Description
There might be a performance bug in FuturesUnordered
.
Here's an example, which puts n
async futures in FuturesUnordered
and waits for all of them to finish.
Each task locks an async mutex and immediately frees it, which causes them to finish one by one.
It looks like the execution time is quadratic, each time n
increases 2x, the time increases 4x.
n: 10000, time: 23ms
n: 20000, time: 89ms
n: 40000, time: 338ms
n: 80000, time: 1304ms
n: 160000, time: 5181ms
Documentation states:
Futures managed by FuturesUnordered will only be polled when they generate wake-up notifications.
and the implementation tries hard to avoid quadratic complexity, so it looks like a bug.
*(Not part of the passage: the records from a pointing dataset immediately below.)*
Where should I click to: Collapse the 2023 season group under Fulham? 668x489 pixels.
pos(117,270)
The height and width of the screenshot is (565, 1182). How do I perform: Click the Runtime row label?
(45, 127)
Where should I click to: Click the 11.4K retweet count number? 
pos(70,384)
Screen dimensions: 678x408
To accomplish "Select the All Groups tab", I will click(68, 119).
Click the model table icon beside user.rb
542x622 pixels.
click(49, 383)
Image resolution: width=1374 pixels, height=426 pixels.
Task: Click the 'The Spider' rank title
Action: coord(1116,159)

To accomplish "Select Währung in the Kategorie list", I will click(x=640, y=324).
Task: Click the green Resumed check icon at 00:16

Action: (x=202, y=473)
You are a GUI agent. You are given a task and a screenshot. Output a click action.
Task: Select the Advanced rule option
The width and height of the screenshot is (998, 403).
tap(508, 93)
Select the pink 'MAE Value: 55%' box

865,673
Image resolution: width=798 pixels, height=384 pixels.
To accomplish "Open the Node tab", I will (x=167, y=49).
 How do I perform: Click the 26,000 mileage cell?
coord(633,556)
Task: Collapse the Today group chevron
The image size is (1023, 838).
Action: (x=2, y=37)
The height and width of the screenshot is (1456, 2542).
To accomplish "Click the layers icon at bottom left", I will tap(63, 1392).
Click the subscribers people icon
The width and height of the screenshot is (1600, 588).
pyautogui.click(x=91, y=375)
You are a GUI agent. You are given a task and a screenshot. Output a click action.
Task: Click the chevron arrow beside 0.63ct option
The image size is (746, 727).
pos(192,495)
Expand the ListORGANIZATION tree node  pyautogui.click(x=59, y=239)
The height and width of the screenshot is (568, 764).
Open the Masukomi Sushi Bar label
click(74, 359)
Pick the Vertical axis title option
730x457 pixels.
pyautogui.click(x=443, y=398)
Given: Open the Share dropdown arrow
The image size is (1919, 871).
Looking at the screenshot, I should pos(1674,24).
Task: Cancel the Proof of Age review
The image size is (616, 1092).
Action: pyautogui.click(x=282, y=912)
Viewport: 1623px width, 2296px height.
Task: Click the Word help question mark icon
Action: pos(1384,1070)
We ran into this issue when trying to perform many concurrent database queries In scylladb/scylla-rust-driver#362
main.rs
:
use futures::stream::futures_unordered::FuturesUnordered;
use futures::stream::StreamExt;
use std::sync::Arc;
use tokio::sync::Mutex;
async fn do_task(mutex: Arc<Mutex<()>>) {
mutex.lock().await;
}
async fn benchmark(n: usize) {
let start_time: std::time::Instant = std::time::Instant::now();
let mutex: Arc<Mutex<()>> = Arc::new(Mutex::new(()));
let mutex_guard = mutex.lock().await;
let mut futs = Vec::new();
for _ in 0..n {
futs.push(do_task(mutex.clone()));
}
let mut futs_unordered: FuturesUnordered<_> = futs.into_iter().collect();
std::mem::drop(mutex_guard);
for _ in 0..n {
futs_unordered.select_next_some().await;
}
println!("n: {}, time: {}ms", n, start_time.elapsed().as_millis());
}
#[tokio::main]
async fn main() {
for n in [10_000, 20_000, 40_000, 80_000, 160_000] {
benchmark(n).await;
}
}
Cargo.toml
:
[package]
name = "futures-unordered-slow"
version = "0.1.0"
edition = "2021"
[dependencies]
tokio = { version = "=1.14.0", features = ["rt-multi-thread", "sync", "macros"] }
futures = "=0.3.18"
Doing this using tokio::spawn
makes the time linear again:
main.rs
use std::sync::Arc;
use tokio::sync::Mutex;
async fn do_task(mutex: Arc<Mutex<()>>) {
mutex.lock().await;
}
async fn benchmark(n: usize) {
let start_time: std::time::Instant = std::time::Instant::now();
let mutex: Arc<Mutex<()>> = Arc::new(Mutex::new(()));
let mutex_guard = mutex.lock().await;
let mut futs = Vec::new();
for _ in 0..n {
futs.push(tokio::spawn(do_task(mutex.clone())));
}
std::mem::drop(mutex_guard);
for f in futs {
f.await.unwrap();
}
println!("n: {}, time: {}ms", n, start_time.elapsed().as_millis());
}
#[tokio::main]
async fn main() {
for n in [10_000, 20_000, 40_000, 80_000, 160_000] {
benchmark(n).await;
}
}
n: 10000, time: 6ms
n: 20000, time: 12ms
n: 40000, time: 25ms
n: 80000, time: 52ms
n: 160000, time: 104ms